Examples of Data Analytics for Predictive Maintenance (3)

Contents

Method3: One-Class SVM

The previous methods, Hotelling’s T-square method and Gaussian mixture model, use Gaussian distribution-based parametric model. However, in practical situation, sometimes data distribution does not have explicit clusters or, in more severe case, cannot be grasped for many reasons, such as large number of dimensions. In such a case, non-parametric model can be applicable. In this demo, I would like to show how one class SVM, one of typical non-parametric classification method, can detect an x percent outliers from a given data set.

Load the Pre-processed Data

This data is generated by running Demo0_PreProcessing.m.

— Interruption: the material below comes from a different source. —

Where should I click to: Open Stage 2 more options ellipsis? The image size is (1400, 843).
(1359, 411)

load('Preprocessed_FD001.mat');

Outlier Detection using One-Class SVM

To visualize results, I would like to apply One-Class SVM to the first two PCA components.

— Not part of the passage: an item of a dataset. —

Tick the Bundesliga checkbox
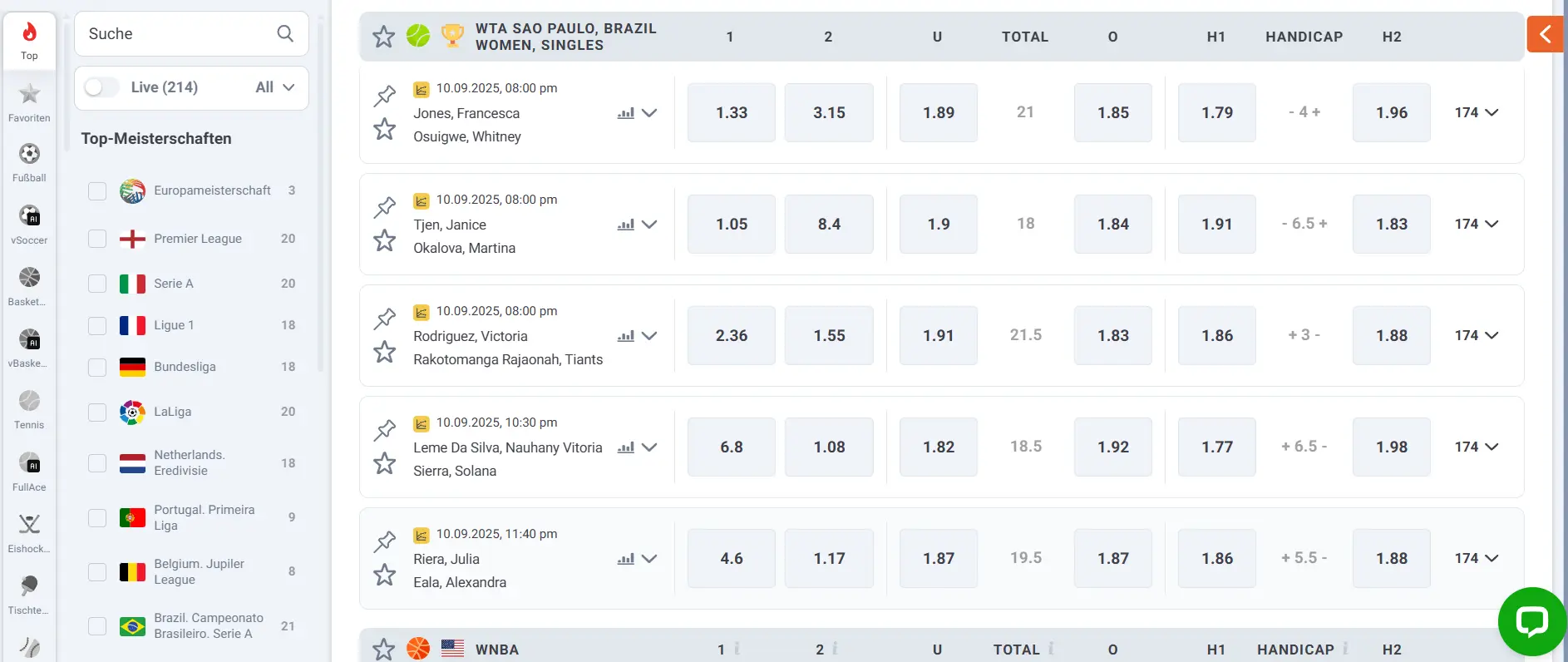The image size is (1568, 662). pyautogui.click(x=97, y=368)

First, the group of data points labeled 'long' is assumed as a normal condition.

Next, the thresholds to detect 5%, 1% and 0.1% outliers are calculated by using One-Class SVM method.

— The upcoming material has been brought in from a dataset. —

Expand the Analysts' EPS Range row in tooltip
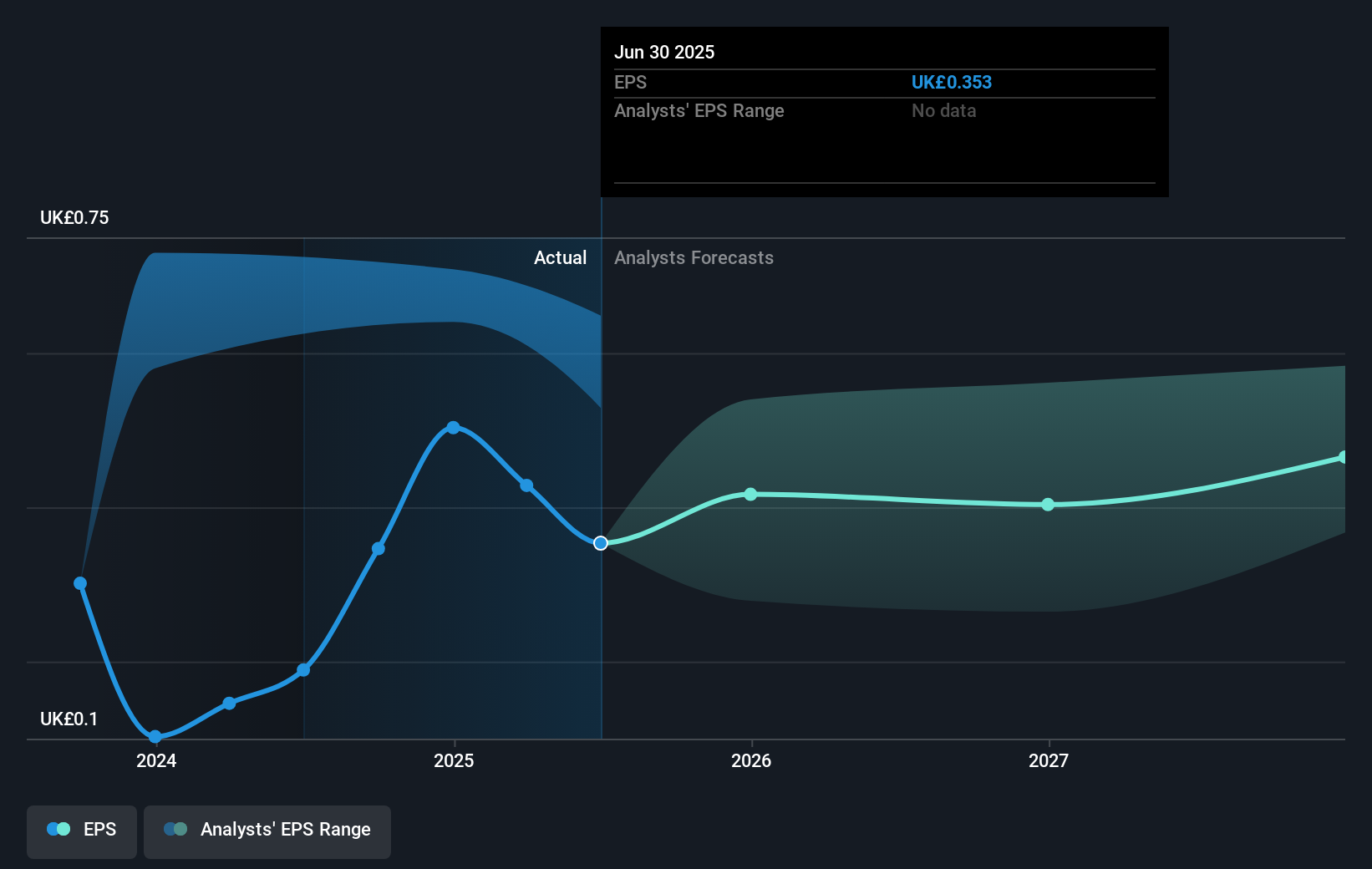 [x=699, y=110]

Finally, I would like to create a plot of the first two components with these thresholds.

% Calculate the thresholds to detect 5%, 1% and 0.1% outliers
idx = (dataTrainZ.Label == 'long');
th = [0.001, 0.01, 0.05];
mdlSVM = cell(3,1);
C = cell(3,1);

d = 0.1;
[x1Grid, x2Grid] = meshgrid(-8:d:8, -8:d:8);
for kk = 1:3
    mdlSVM{kk} = fitcsvm(score(idx,1:2), ones(nnz(idx),1),...
        'KernelFunction',   'rbf',...
        'OutlierFraction',  th(kk));
    [~, aGrid] = predict(mdlSVM{kk}, [x1Grid(:) x2Grid(:)]);
    aGrid = reshape(aGrid, size(x1Grid,1), size(x2Grid,2));

    % Generated thresholds based on One-Class SVM
    C{kk} = contourc((-8:d:8), (-8:d:8), aGrid, [0 0]);
end

% Set the color for 5%, 1% and 0.1% outlier regions
col5per = [0.75 0.95 1];
col1per = [0.75 1 0.75];
col01per = [1 1 0.75];
colAnomaly = [1 0.85 0.85];

% Plot the result
figure
plotContourmatrix(C{1}, col01per);
plotContourmatrix(C{2}, col1per);
plotContourmatrix(C{3}, col5per);
hold on;
s1 = gscatter(score(:,1),...
    score(:,2),...
    dataTrainZ.Label);
idx = dataTrainZ.Time == 0;
s2 = plot(score(idx,1),...
    score(idx,2),'rp','MarkerSize',10,'MarkerFaceColor','w');
legend([s1; s2],{'urgent','short','medium','long','failure occurrence'},...
    'Color',    [1 1 1],...
    'Location', 'northwest',...
    'FontSize', 12);
ax = gca;
ax.Color = colAnomaly;
ax.Box = 'on';
xlabel('1st Principal Component','FontSize',12);
ylabel('2nd Principal Component','FontSize',12);
title({'Training Data and Calculated Outlier Detection Threshold';...
    'Blue: Normal, Green: 5% outlier, Yellow: 1% outlier, Red: 0.1% outlier'},'FontSize',12)

Applying to the Test Set

In this process, these thresholds (which can detect 5%, 1% and 0.1% outliers) are applied to the test data set. The result is shown by creating a plot of the first two components with test set and these thresholds. In this plot, conditions of each engine are shown by changing colors for each data point. In real situaiton, only the positions of each data point and the thresholds for outlier detection are available.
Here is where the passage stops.